Eine neue grüne Architektur
Die neue GAP umfasst eine neue grüne Architektur mit mehr Möglichkeiten für eine klimafreundliche Landwirtschaft. So beinhaltet die erweiterte Konditionalität etwa die derzeit geltenden Anforderungen, zum Beispiel den Schutz von Dauergrünland, jedoch in verstärkter und gestraffter Form. Hinzu kommen Anforderungen wie der Schutz von Torf- und Feuchtgebieten. Ein großer Teil des GAP-Haushalts wird zudem für Öko-Regelungen aufgewendet und unterstützt freiwillige Tätigkeiten von Landwirtinnen und Landwirten, die zur Eindämmung des Klimawandels und zur Verringerung der Emissionen beitragen. Im Januar 2021 hat die Kommission eine indikative Liste von Öko-Regelungen veröffentlicht, die auch dem Klimaschutz dienende Verfahren enthält. Überdies wird die Unterstützung für die ländliche Entwicklung fortgesetzt, und zwar in Form von Zahlungen für Landmanagement, Investitionen, Wissensaufbau, Innovation und Zusammenarbeit im Hinblick auf die Eindämmung des Klimawandels und die Anpassung daran.
Beobachtung der Fortschritte
Im Rahmen des gemeinsamen Überwachungs- und Bewertungsrahmens (CMEF) erfasst die Kommission eine Vielzahl von Datenindikatoren mit Bezug auf Landwirtschaft und Klimawandel. Das Agrar- und Lebensmitteldatenportal der Kommission enthält Anzeiger für die wichtigsten Indikatoren für Umwelt- und Klimapolitik sowie Klimawandel und Luftqualität.

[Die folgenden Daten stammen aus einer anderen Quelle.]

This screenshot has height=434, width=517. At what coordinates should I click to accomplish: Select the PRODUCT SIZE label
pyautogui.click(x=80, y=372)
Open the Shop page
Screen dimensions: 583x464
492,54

Der CMEF ermöglicht außerdem eine Reihe von Evaluierungen und externen Studien zur Messung der Leistung der GAP. Im Juni 2021 veröffentlichte die Kommission eine unabhängige Evaluierung der Auswirkungen der GAP auf den Klimawandel und die Treibhausgasemissionen.
Die neue GAP wird einen robusten Leistungs-, Überwachungs- und Bewertungsrahmen beinhalten, der die Rechenschaftspflicht und den Übergang zu einem leistungsgestützten Umsetzungsmodell erleichtern soll.
Wissen, Forschung und Innovation
Durch die Finanzierung von Forschung und Innovation unterstützt die Kommission die Entwicklung moderner Systeme der Land- und Forstwirtschaft, die zum Klimaschutz beitragen können und dabei produktiv und rentabel bleiben. So soll zum Beispiel die Mission zur Bodengesundheit im Rahmen von Horizont Europa das Potenzial der Böden nutzen, um die Auswirkungen des Klimawandels abzumildern.
Im Rahmen des Systems der landwirtschaftlichen Betriebsberatung werden neue Erkenntnisse und bewährte Verfahren ausgetauscht. Dies hilft den Landwirtinnen und Landwirten bei der Umsetzung von Lösungen für ihre jeweilige Situation.
Die Europäische Innovationspartnerschaft für Produktivität und Nachhaltigkeit in der Landwirtschaft (EIP-AGRI) umfasst Fokusgruppen, operationelle Gruppen, Projekte, Veröffentlichungen und Veranstaltungen zu den Themen Innovation in der Landwirtschaft und Klimawandel. Zu den Schwerpunktbereichen gehören Kohlenstoffspeicherung im Ackerbau, Agroforstwirtschaft, Senkung der Emissionen in der Rinderhaltung und Einsatz erneuerbarer Energien im landwirtschaftlichen Betrieb.
Rechtsgrundlage
Die Cross-Compliance wird durch Vorschriften über die Finanzierung, Verwaltung und Überwachung der Gemeinsamen Agrarpolitik geregelt: Verordnung (EU) Nr. 1306/2013, Durchführungsverordnung (EU) Nr. 809/2014, Delegierte Verordnung (EU) Nr. 640/2014.
Die Vorschriften für Ökologisierungszahlungen sind in folgenden Verordnungen festgelegt: Verordnung (EU) Nr. 1307/2013, Delegierte Verordnung (EU) Nr. 639/2014, Durchführungsverordnung (EU) Nr. 641/2014.
EU-Finanzhilfen für die Entwicklung des ländlichen Raums werden aus dem Europäischen Landwirtschaftsfonds für die Entwicklung des ländlichen Raums (ELER) ausgezahlt: Verordnung (EU) Nr. 1305/2013.